Criminal and Immigration Law Update – The DUI Nexus
Will a DUI get you deported? Well, the text of House of Representatives Bill 875 for the 119th Congress has been released. Now called the Protect Our Communities from DUIs Act, it would make immigrant aliens who drive under the influence of alcohol or drugs inadmissible and/or deportable. There is one sentence in the bill that will be particularly challenging for defense lawyers representing alien DUI clients. This is so even where their DUIs are reduced to lesser charges like, what we call in Georgia, reckless driving.
Inadmissible v. Deportable
8 U.S.C. § 1182 (a)(2) of the Immigration and Nationality Act (INA) will, under the proposed law as it stands, be amended with a new prohibiting section (J) so that not only are aliens who are convicted of DUIs inadmissible (i.e., not eligible to enter into the United States), but also inadmissible will be anyone “who admits having committed, or who admits committing acts which constitute the essential elements of an offense for driving while intoxicated or impaired, as those terms are defined under the law of the jurisdiction where the conviction, offense, or acts constituting the essential elements of the offense occurred.”
As to whether someone can be deported for DUI, the criteria for deportable is to be found guilty, period – no admission of facts that don’t result in a DUI conviction as defined in the jurisdiction of said conviction. I doubt HR 875 will cast a wider net as it proceeds through Congress. As defined under federal law, an alien is a person who isn’t a U.S. citizen or national. See 8 U.S.C. § 1101(a)(3) (INA). Subject to some exceptions, per 8 U.S.C. § 1182 (a), aliens who are inadmissible are “ineligible to receive visas and ineligible to be admitted to the United States[.]”

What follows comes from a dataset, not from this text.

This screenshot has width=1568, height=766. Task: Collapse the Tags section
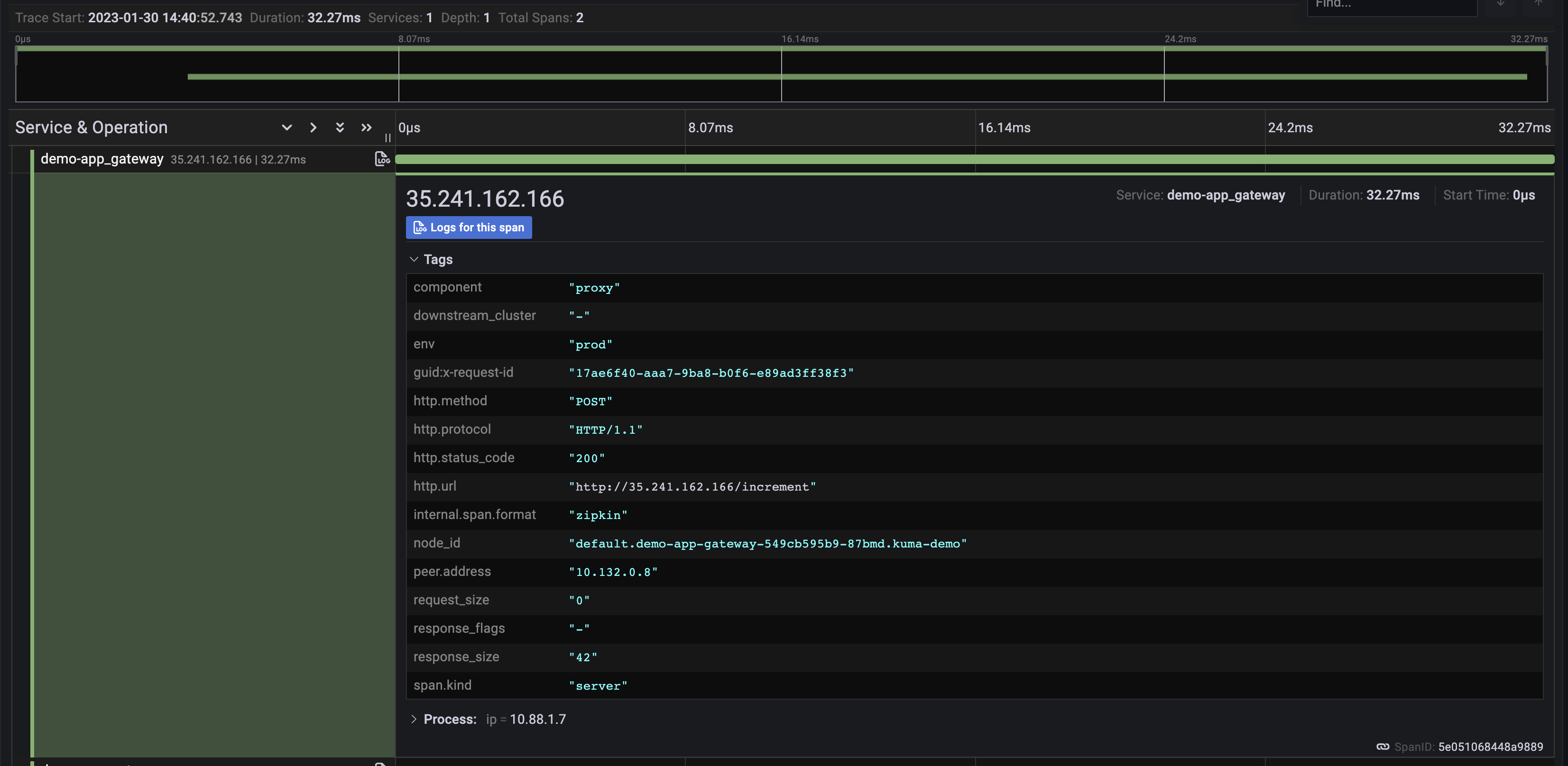pos(415,259)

Hypothetical Considerations
Thus, during a hearing where the facts of a plea are placed on the record, even if the charge pled to isn’t a DUI, if facts are stated or agreed to which would otherwise support a DUI conviction, would the plea transcript be usable to preclude reentry into the U.S. at a later time? For instance, consider a defendant alien (client) who isn’t otherwise inadmissible or deportable admitting to facts consistent with a DUI. Later, they leave the country. Could the transcript from the plea be used against them when they try to re-enter the U.S.? What if the client is already possibly deportable or later becomes so? Will the plea transcript be used by the government to pile-on the client in an already bad situation? Could renewals of visas be affected?

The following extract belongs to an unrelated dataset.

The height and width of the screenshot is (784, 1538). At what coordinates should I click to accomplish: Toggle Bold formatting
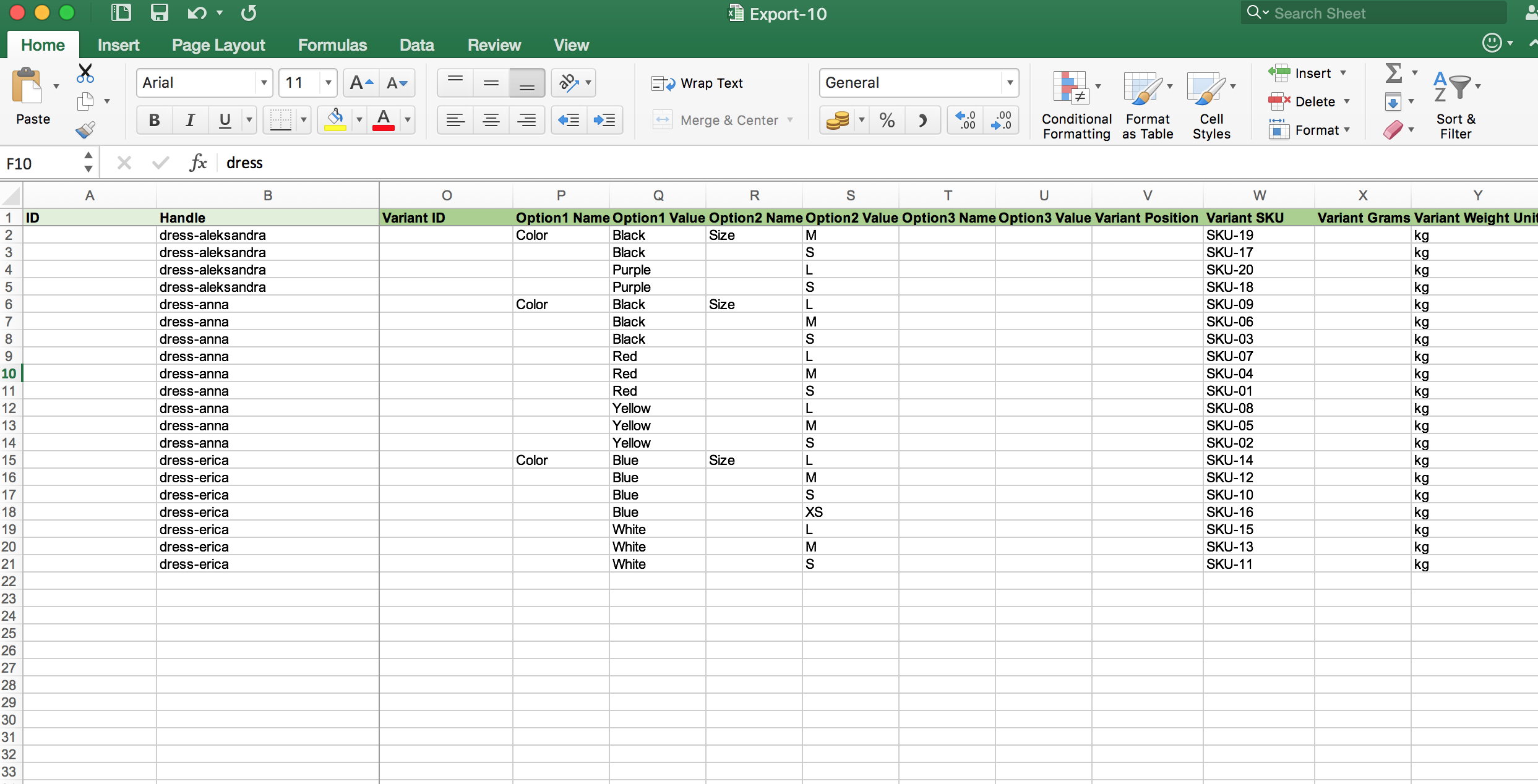154,120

What’s an Alien (and their lawyer) To Do?
On behalf of my clients, I won’t agree to facts on the record that conceivably support a DUI conviction. This will be so even if the charge pled to isn’t reportable to our Department of Driver Services. Examples include what we call in Georgia a Basic Rules violation, or even an expired tag. Stipulating to facts that support a plea, but which are not explicitly put on the record, has to be done. The judge would not be doing their job without such minimal acknowledgement by the defendant. And, without any actual facts being stated, it seems that should be okay for the client.
Unknown Unknowns
Can you get deported for a DUI? While I am not an immigration lawyer, and although the proposed section of HR 875 on deportability is not as inclusive as the preceding part of the bill on inadmissibility, given that student and work visas are at stake, this may in time prove to be a distinction without a meaningful difference. And what about past clients and the retroactive application of the law to deport? While ex post facto laws are prohibited, HR 875 applies to immigration status; it doesn’t create a new crime per se as driving under the influence has been illegal for a long, long time.
While one could argue HR 875 is a criminal ex post facto law as applied, without a clause grandfathering in priors, I don’t think that will work. Much depends on how aggressively the government goes after alien defendants. Also, given that predicting how the law will be interpreted by courts is akin to reading chicken entrails to fill out one’s March Madness bracket, all non-citizens and non-nationals in the U.S. now facing alcohol related moving vehicle offenses (and their lawyers) should be very careful vis-à-vis case resolution.